Commission approves zoning amendment after second required public hearing
The measure started out in association with a specific project proposed on South Tamiami Trail. Nonetheless a unanimous Sarasota County Commission vote on April 3 will make it possible for any developer to seek approval to apply it to any Commercial General zoning districts in unincorporated Sarasota County.
After the required second public hearing on April 3, the commission adopted a Sarasota County Zoning Ordinance amendment that will allow freestanding multi-family buildings and attached residential units in mixed-use developments on Commercial General property. However, the amendment makes it impossible for such structures to cover more than 30% of the project site, and a developer will have to win a special exception from the commission to apply the measure.
When the board held the first public hearing on the application for the zoning amendment — on March 1 — Brian Lichterman, owner of Vision Planning & Design in Sarasota, pointed out that Brenda Patten of the Sarasota law firm Berlin, Patten & Ebling won the Planning Commission’s unanimous approval of the measure last year. At that time, Patten was acting as the representative of Core Development, a Kansas corporation, which was planning a mixed-use project called Cassia Cay on 18.5 acres located on the southwest corner of U.S. 41 and Holiday Drive, at 7914 Tamiami Trail. Subsequently, Lichterman explained, Patten’s client chose not to pursue the amendment. (Patten told The Sarasota News Leader in mid-December 2016 that her client no longer was under contract to buy the Cassia Cay property.)

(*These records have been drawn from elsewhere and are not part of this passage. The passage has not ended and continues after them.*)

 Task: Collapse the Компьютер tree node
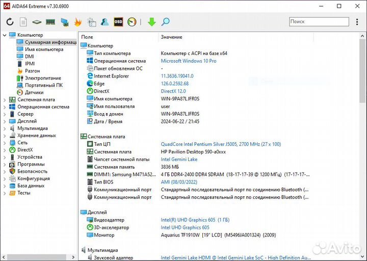click(x=5, y=35)
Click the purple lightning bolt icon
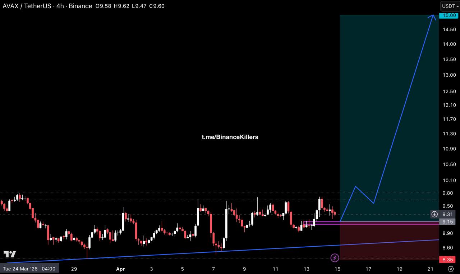 [335, 258]

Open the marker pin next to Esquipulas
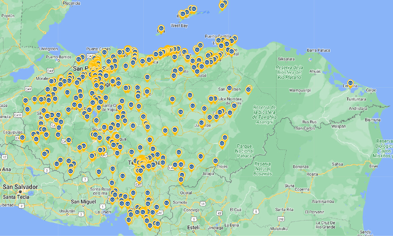[22, 138]
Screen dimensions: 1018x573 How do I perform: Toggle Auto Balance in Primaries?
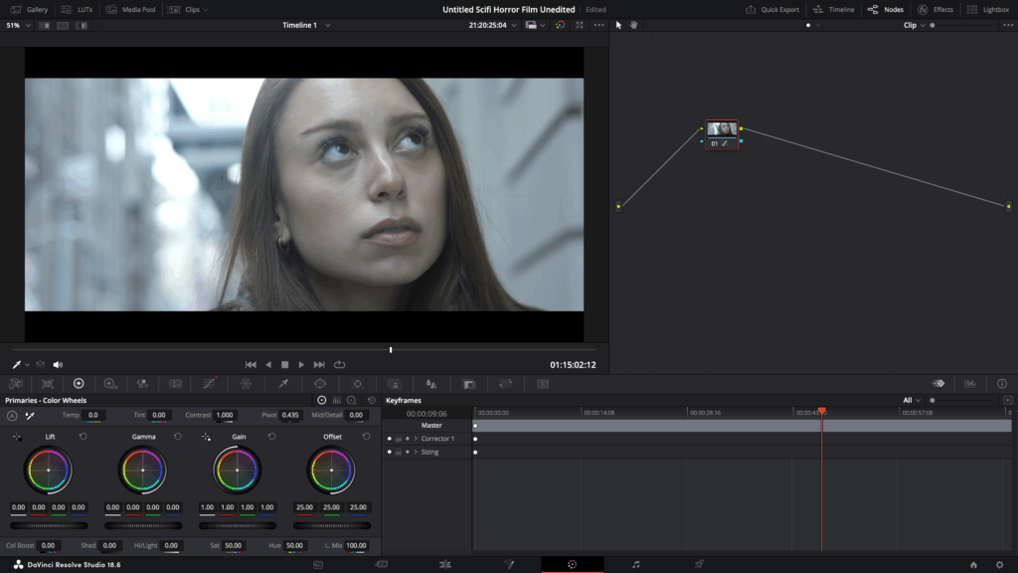pos(12,415)
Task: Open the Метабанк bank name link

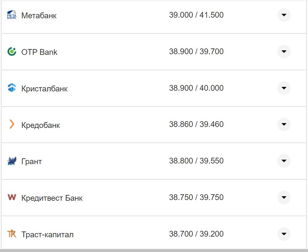Action: click(x=39, y=16)
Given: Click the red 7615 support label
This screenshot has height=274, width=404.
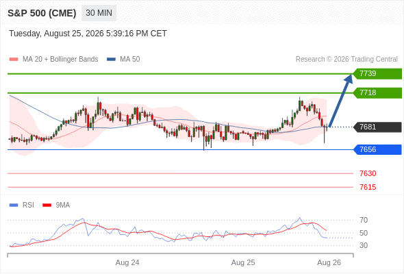Looking at the screenshot, I should tap(368, 187).
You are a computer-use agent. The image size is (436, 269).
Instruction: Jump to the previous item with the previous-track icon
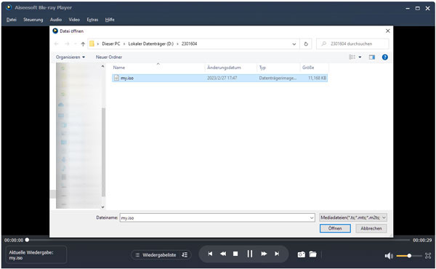(210, 254)
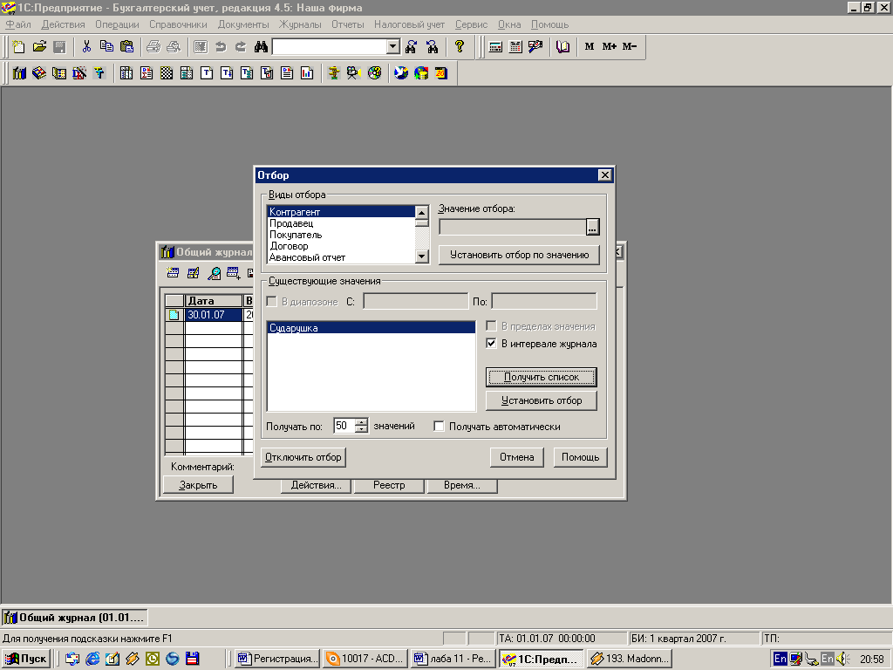Image resolution: width=893 pixels, height=670 pixels.
Task: Open the Help question mark icon
Action: click(460, 47)
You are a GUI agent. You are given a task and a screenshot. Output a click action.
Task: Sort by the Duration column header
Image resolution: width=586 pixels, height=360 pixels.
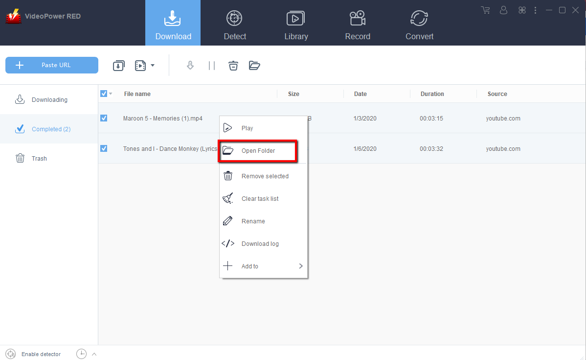432,94
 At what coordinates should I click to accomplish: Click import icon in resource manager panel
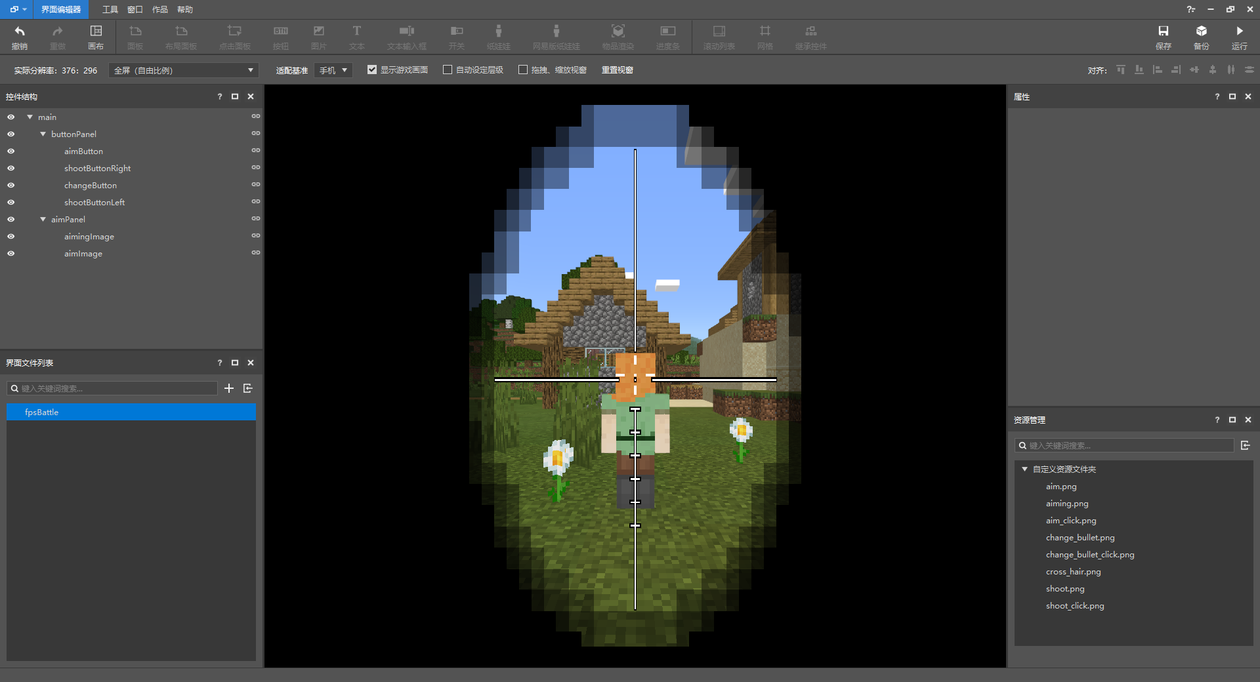(x=1245, y=445)
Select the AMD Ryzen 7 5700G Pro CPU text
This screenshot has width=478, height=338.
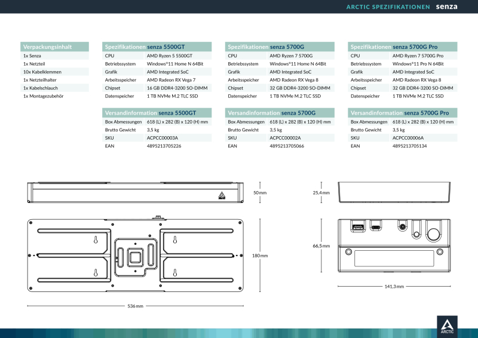[x=418, y=56]
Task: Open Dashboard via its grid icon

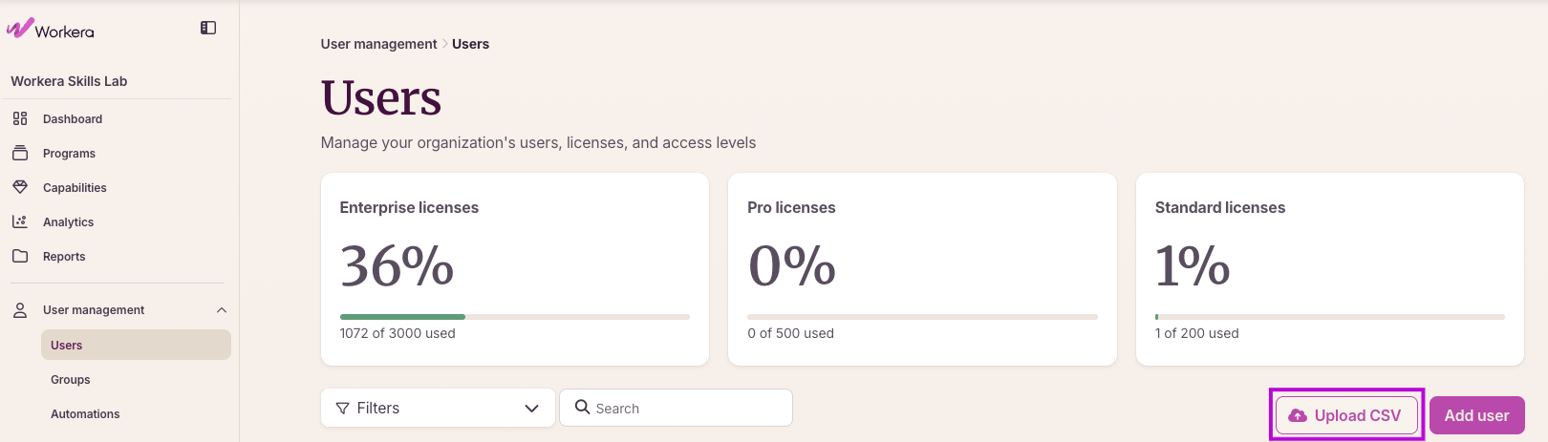Action: [x=20, y=118]
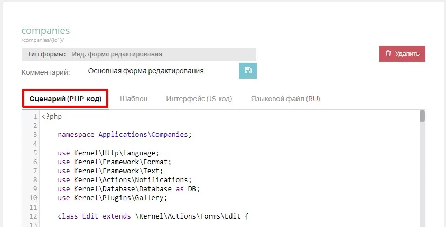Open the Шаблон tab
The width and height of the screenshot is (446, 227).
point(134,99)
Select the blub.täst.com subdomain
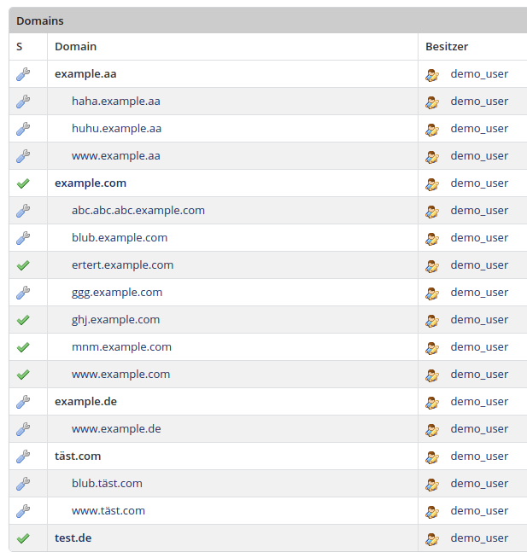 107,484
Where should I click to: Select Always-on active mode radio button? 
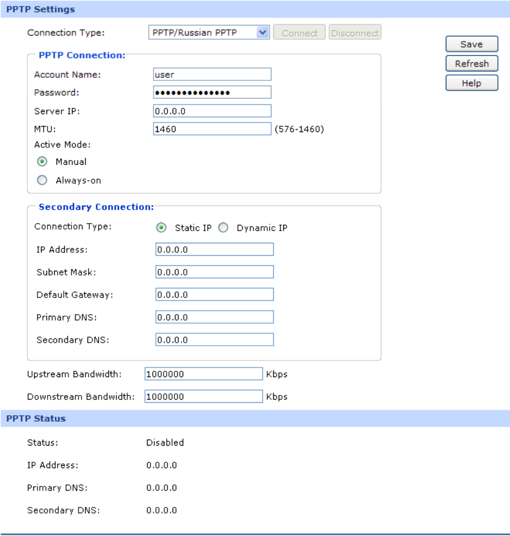[x=42, y=180]
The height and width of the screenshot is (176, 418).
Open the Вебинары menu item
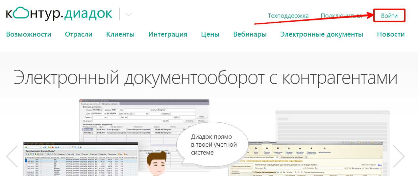(250, 34)
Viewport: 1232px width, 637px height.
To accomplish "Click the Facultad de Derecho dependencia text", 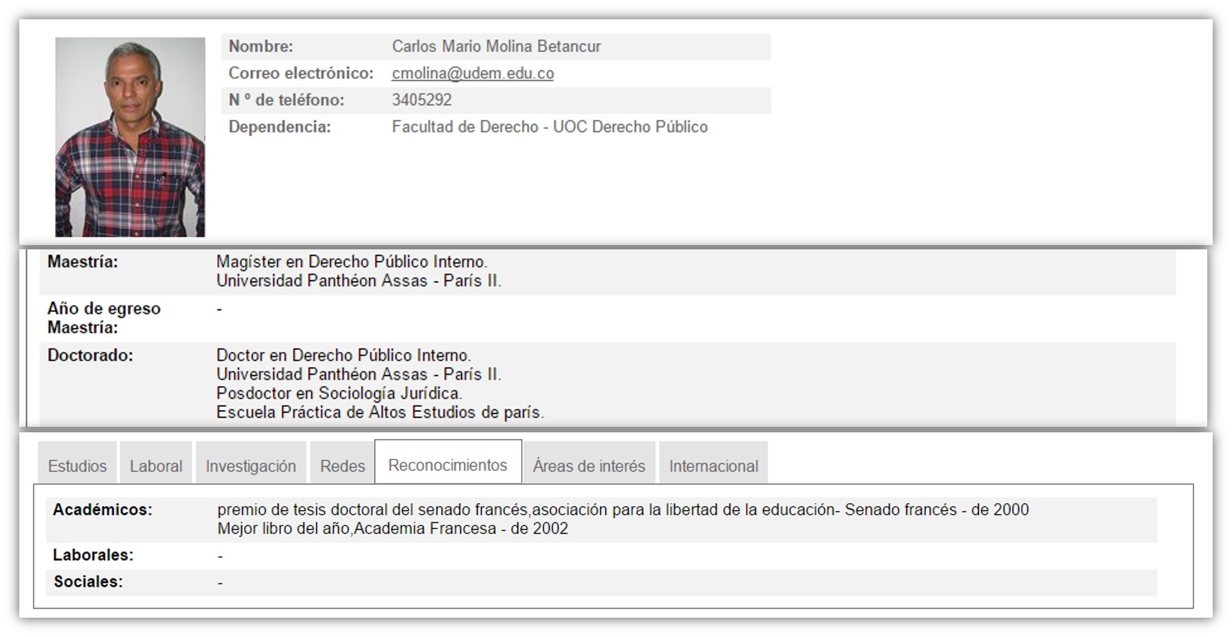I will point(549,127).
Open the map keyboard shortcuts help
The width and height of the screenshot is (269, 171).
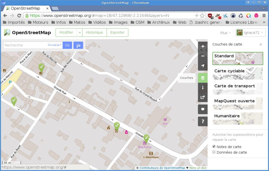pos(203,121)
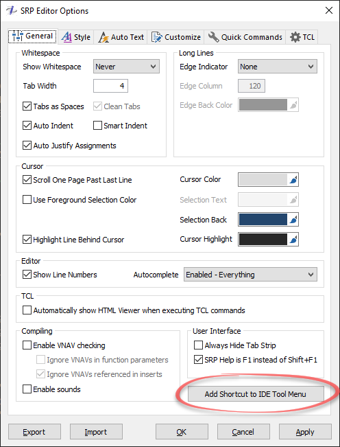Click the notepad icon on Customize tab
This screenshot has height=447, width=340.
click(x=156, y=37)
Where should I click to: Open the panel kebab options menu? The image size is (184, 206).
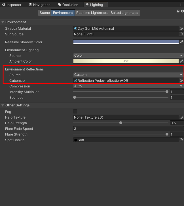[x=181, y=5]
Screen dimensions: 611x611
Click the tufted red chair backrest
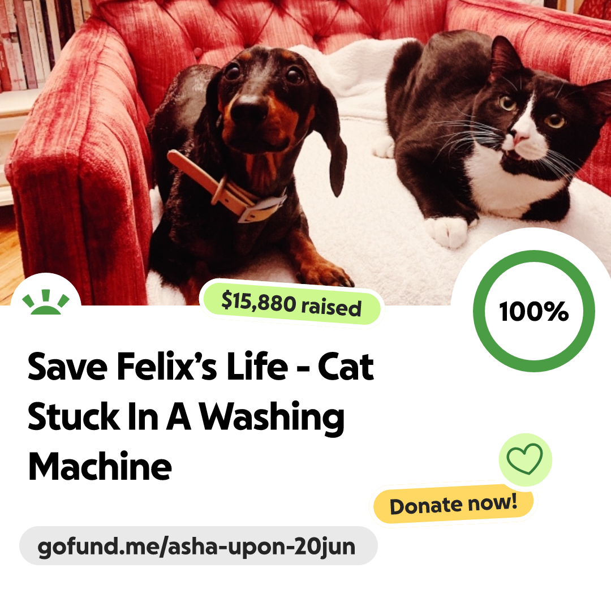pos(273,23)
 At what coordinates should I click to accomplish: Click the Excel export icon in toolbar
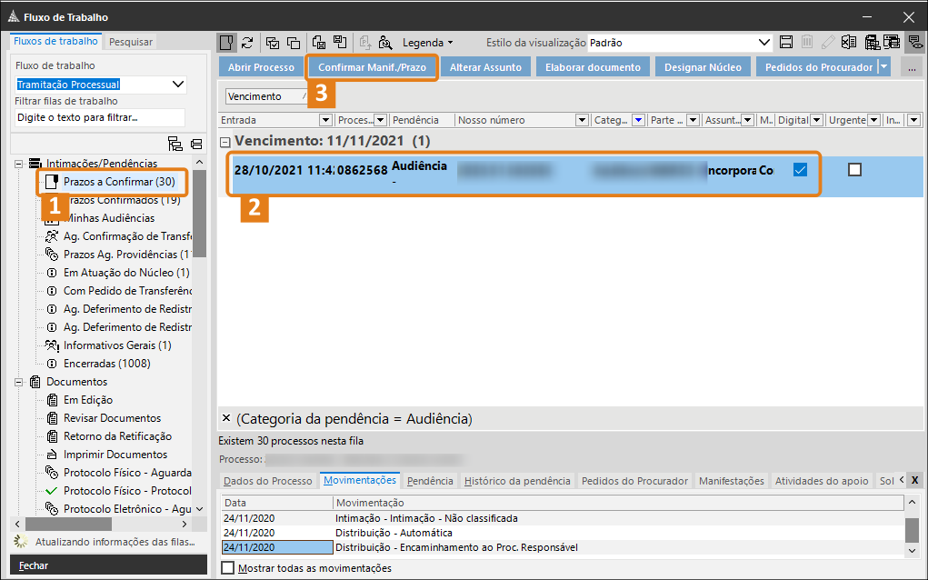point(849,43)
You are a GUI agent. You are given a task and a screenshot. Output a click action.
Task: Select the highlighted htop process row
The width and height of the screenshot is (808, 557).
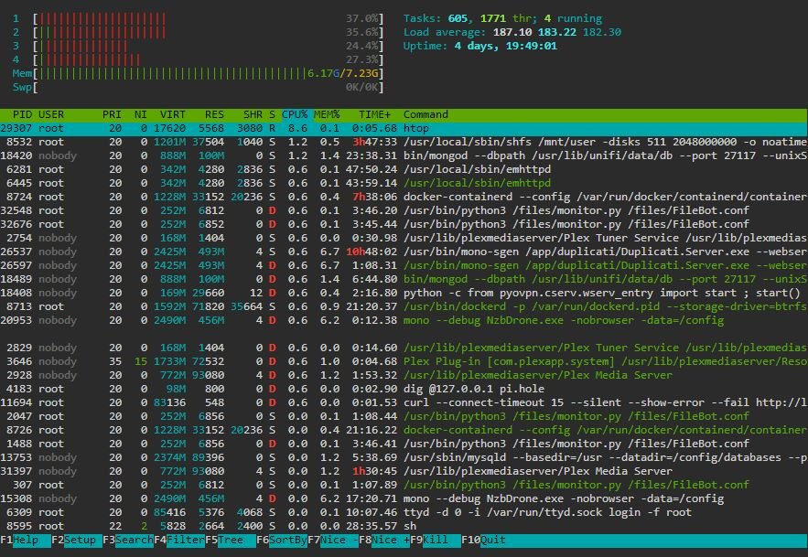click(x=404, y=128)
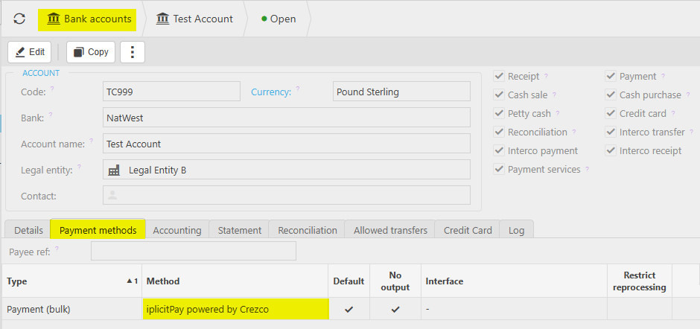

However, Lichterman said, the owner of that the South Tamiami Trail site — BMR Funding of Greenwich, Conn. —decided to seek board approval of the amendment.
As he had during the March 1 hearing, Lichterman appeared before the County Commission on April 3 to point out the reasoning behind the request for the new measure. And, again, he was standing in for attorney Morgan Bentley of Bentley & Bruning in Sarasota, who was tied up in court on March 1, Zoning Administrator Donna Thompson noted during the initial hearing.
“Mixed-use development is a goal of the New Urbanism [planning philosophy],” Lichterman told the board on April 3, but building residential units above commercial property “in the suburban, unincorporated county has not worked very well at all.”
People want to live a short walk from restaurants and shops, he continued, but “they do not want to experience the noise, the trash, the odors and the customers of commercial uses in the same building where they live.”
Furthermore, he continued, developers are reluctant to construct residential units above commercial uses in the unincorporated parts of the county because of “operational, security and insurance obstacles …”
All those problems are eliminated, Lichterman added, if freestanding multi-family units are allowed. Those buildings can be connected to the commercial areas by bike paths and sidewalks, he noted, or by common walls or parking facilities. However, he said, the separation between types of structures enables a developer to create residential amenities such as pools and private gardens.
In preparing for the April 3 public hearing, Lichterman told the board, he thought of a couple of situations where such projects would have been appropriate.
For one example, he showed the board a map of property just east of the Target shopping center on Fruitville Road in Sarasota, where a multi-family development is under construction. That site was zoned Industrial, Light Manufacturing and Warehousing (ILW), he noted, but if it had been zoned Commercial General — and the proposed zoning amendment were in effect — the developer could have mixed freestanding multi-family housing with retail uses.
The second example was the site of the 233-unit DeSoto Road Apartments, located on about 18 acres at 5380 DeSoto Road. Although the property was zoned already for residential use, Lichterman pointed out, it just as easily could have been designated Commercial General.
Lichterman and Thompson both stressed that approval of the amendment would not lead to an increase in density in mixed-use projects on Commercial General property.
On two separate votes, the commissioners found the proposed ordinance consistent with the county’s Comprehensive Plan and then adopted the ordinance.
Making both motions, Commissioner Charles Hines told Lichterman he was happy to see the example Lichterman had provided regarding the construction on Fruitville Road. The board members, Hines said, had struggled to make that project comply with county zoning regulations, “knowing it was the right thing to do for that property.”
Hines also referenced the fact that the board will approve freestanding structures in mixed-use developments by special exception only. “We have control to make sure that [they are] site-specific,” he said — that they will fit in well with the surroundings.
Hines applauded the effort to make it easier for people to live near shops, restaurants and their workplaces, thereby reducing the need to drive.
Commissioner Mike Moran seconded both motions, saying he hoped adoption of the amendment would lead to “some alternative housing options with mixed use.”
In response to a request from the News Leader for comment on the board’s approval of the amendment, attorney Bentley wrote in an April 11 email, “I look at it like a long overdue housekeeping item. If the residential can be attached, why can’t it be separate on the same parcel? Just seems like a common sense fix.”